PROBLEM TO SOLVE
Could you reproduce the items from the start up to and including the line with "(x=57, y=201)", switching every "screenshot" to "capture" and keeping everything else the same?

DATA ROWS

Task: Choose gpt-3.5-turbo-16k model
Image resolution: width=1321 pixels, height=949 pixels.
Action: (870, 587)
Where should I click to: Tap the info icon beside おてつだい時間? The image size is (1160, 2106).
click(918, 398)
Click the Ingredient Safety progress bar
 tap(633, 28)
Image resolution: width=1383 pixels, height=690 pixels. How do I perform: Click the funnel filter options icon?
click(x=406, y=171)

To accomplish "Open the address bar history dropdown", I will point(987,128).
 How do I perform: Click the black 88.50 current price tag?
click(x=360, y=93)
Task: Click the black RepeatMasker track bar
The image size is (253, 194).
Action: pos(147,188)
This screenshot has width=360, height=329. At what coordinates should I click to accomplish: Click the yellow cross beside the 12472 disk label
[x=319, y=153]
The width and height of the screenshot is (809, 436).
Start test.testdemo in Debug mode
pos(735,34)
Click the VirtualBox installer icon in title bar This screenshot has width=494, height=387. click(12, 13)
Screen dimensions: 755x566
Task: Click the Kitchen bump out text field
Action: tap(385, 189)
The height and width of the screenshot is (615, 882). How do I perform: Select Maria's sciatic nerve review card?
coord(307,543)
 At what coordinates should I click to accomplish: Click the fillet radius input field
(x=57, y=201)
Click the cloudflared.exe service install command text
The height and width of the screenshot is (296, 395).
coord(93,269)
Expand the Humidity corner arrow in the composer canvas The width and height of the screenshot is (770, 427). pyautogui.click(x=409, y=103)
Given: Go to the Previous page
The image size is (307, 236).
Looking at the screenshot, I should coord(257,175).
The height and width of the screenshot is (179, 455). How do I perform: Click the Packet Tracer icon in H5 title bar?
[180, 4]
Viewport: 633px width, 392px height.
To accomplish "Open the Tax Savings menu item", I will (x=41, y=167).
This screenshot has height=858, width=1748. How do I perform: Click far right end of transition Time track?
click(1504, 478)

ANSWER IN FULL
Task: Choose gpt-3.5-turbo-16k model
Image resolution: width=1321 pixels, height=949 pixels.
Action: (870, 587)
Where should I click to: Tap the info icon beside おてつだい時間? The image size is (1160, 2106).
click(918, 398)
Click the Ingredient Safety progress bar
 tap(633, 28)
Image resolution: width=1383 pixels, height=690 pixels. How do I perform: Click the funnel filter options icon?
click(x=406, y=171)

To accomplish "Open the address bar history dropdown", I will point(987,128).
 How do I perform: Click the black 88.50 current price tag?
click(x=360, y=93)
Task: Click the black RepeatMasker track bar
The image size is (253, 194).
Action: pos(147,188)
This capture has width=360, height=329. At what coordinates should I click to accomplish: Click the yellow cross beside the 12472 disk label
[x=319, y=153]
The width and height of the capture is (809, 436).
Start test.testdemo in Debug mode
pos(735,34)
Click the VirtualBox installer icon in title bar This capture has width=494, height=387. click(12, 13)
Screen dimensions: 755x566
Task: Click the Kitchen bump out text field
Action: tap(385, 189)
The height and width of the capture is (615, 882). How do I perform: Select Maria's sciatic nerve review card?
coord(307,543)
 At what coordinates should I click to accomplish: Click the fillet radius input field
(x=57, y=201)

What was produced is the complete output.